Operational Experience
Documentation
Delightful developer and ops experience starts with docs that are easy to understand, complete, and insightful. Given each webhook implementation's uniqueness, good documentation is crucial for building webhook consumers fast and safely. Great webhook documentation provides:
| Best Practice | Examples |
|---|---|
| An overview of when webhooks should be used | |
| A list of events supported and how to subscribe to events | |
| (If one time verification check exists), how to perform the verification | |
| A comprehensive list of the security features and why they exist | |
| Human-friendly descriptions of why and how security controls work | |
| The journey (steps) for receiving, validating, and processing webhook events | |
| Example payloads | |
| Complete sample code | |
| How to operate and & retry when webhook messages are lost (i.e. due to outages) | |
| Information that can enable compensatory controls, such as list of IPs for firewall rules |
Unfortunately, we found webhook documentation that makes knowledge assumptions, skips steps, and consistently delivers incomplete code snippets.

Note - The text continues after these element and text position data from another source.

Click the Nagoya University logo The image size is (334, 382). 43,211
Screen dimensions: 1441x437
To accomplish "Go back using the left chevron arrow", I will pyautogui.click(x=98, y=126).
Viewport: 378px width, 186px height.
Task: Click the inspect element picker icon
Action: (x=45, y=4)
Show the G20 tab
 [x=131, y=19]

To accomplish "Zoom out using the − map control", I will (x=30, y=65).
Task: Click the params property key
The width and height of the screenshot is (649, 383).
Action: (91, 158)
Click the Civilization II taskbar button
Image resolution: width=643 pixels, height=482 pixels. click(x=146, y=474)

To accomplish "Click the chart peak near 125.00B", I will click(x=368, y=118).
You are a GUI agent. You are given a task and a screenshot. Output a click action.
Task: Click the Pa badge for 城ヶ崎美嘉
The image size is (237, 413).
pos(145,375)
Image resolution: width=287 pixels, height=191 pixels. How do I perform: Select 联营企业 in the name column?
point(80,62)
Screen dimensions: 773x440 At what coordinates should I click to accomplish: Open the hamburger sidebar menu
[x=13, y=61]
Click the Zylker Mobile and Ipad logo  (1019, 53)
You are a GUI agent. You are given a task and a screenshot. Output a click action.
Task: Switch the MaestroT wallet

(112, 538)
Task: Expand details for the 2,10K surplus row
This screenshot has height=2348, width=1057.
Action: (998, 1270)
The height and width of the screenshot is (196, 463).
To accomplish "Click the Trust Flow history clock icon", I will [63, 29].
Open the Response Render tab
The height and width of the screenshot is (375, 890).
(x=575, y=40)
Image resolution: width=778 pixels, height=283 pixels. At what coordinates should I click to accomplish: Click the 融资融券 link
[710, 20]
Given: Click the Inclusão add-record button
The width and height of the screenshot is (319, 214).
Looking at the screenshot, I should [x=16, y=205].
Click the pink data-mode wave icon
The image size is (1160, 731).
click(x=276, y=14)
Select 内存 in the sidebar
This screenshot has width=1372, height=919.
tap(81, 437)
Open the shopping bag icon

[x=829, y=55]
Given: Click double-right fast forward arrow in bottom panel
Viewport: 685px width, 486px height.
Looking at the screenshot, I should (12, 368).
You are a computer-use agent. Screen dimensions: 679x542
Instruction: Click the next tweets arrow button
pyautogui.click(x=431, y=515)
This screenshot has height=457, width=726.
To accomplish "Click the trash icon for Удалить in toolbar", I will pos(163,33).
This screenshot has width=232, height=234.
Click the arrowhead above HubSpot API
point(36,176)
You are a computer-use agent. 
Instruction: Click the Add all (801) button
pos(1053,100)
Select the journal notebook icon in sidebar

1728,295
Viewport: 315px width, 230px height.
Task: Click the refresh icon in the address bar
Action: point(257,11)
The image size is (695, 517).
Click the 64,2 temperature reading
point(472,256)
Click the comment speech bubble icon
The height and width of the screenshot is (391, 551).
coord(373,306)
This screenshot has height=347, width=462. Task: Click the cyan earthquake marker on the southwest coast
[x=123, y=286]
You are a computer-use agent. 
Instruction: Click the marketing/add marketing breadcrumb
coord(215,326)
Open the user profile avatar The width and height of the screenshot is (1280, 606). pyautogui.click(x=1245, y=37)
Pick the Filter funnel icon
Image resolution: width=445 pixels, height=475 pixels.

About 10% of the webhooks we've seen missed critical information in their docs — including lack of the encoding format (base64 or hex), the signature date format (Unix or RFC 3339), and hash signature payload instructions. To overcome incomplete docs, we spent significant time performing guesswork, scraping the internet, and unit testing webhooks until we found something that worked. While we were motivated to continue digging and researching to get the correct answer, many developers would have skipped verifying webhooks out of frustration.